### Brief
Only lines containing the string "field" belong in the answer; find them in the records and copy them.

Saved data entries
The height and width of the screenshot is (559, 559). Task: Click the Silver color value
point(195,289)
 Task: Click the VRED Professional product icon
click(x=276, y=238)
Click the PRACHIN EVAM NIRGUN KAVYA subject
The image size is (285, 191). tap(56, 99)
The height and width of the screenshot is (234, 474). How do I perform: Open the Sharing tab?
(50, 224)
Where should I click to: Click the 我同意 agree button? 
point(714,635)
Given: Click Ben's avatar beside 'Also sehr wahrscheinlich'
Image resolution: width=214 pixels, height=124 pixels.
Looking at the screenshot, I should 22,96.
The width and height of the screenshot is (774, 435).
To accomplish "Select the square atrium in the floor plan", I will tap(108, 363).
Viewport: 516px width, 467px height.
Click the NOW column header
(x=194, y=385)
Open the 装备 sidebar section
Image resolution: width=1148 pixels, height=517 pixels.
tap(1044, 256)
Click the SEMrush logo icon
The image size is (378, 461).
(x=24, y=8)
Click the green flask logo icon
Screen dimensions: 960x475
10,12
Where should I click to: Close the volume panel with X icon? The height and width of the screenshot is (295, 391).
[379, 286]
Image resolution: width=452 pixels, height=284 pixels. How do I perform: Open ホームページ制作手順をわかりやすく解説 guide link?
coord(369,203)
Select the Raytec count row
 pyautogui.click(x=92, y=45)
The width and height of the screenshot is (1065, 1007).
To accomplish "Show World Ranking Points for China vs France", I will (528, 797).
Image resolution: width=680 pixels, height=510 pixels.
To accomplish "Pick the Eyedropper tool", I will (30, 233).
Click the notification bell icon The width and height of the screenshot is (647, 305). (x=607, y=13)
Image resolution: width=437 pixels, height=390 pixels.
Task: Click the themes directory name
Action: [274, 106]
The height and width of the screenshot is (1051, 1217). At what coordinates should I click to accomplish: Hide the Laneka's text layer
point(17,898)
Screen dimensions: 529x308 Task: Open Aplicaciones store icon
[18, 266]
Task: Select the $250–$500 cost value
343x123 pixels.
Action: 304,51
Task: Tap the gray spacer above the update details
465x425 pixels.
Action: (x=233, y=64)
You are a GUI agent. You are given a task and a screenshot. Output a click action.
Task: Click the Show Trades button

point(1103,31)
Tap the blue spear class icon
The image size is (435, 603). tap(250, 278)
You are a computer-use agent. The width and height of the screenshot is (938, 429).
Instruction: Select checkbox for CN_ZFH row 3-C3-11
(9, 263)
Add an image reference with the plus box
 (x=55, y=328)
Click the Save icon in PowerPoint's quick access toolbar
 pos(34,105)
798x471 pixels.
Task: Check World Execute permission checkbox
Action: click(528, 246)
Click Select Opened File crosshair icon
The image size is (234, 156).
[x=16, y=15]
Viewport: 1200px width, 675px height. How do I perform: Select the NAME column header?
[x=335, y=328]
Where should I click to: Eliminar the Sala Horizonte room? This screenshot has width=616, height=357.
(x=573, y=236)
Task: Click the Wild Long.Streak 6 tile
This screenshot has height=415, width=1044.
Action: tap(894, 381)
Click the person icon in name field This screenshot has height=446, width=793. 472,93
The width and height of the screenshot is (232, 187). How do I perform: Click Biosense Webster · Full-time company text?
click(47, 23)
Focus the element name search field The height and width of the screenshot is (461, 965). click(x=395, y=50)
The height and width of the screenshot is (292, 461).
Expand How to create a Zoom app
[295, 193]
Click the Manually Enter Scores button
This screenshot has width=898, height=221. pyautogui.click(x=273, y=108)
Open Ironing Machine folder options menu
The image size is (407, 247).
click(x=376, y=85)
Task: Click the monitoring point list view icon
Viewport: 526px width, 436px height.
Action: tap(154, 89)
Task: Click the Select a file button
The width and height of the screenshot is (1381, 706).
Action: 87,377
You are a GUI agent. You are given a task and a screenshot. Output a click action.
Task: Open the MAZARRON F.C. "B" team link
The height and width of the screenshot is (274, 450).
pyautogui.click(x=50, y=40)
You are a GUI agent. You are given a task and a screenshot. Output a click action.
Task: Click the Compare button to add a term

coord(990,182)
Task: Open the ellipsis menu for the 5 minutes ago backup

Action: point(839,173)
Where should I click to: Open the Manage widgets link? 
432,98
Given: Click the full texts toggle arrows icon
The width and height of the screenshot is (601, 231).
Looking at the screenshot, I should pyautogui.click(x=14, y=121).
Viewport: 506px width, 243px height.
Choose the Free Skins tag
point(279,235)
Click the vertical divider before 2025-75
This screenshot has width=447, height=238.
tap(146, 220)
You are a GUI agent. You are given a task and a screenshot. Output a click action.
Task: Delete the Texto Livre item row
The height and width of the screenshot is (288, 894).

### Your response
Click the person icon in name field This screenshot has height=446, width=793. 472,93
Focus the element name search field The height and width of the screenshot is (461, 965). click(x=395, y=50)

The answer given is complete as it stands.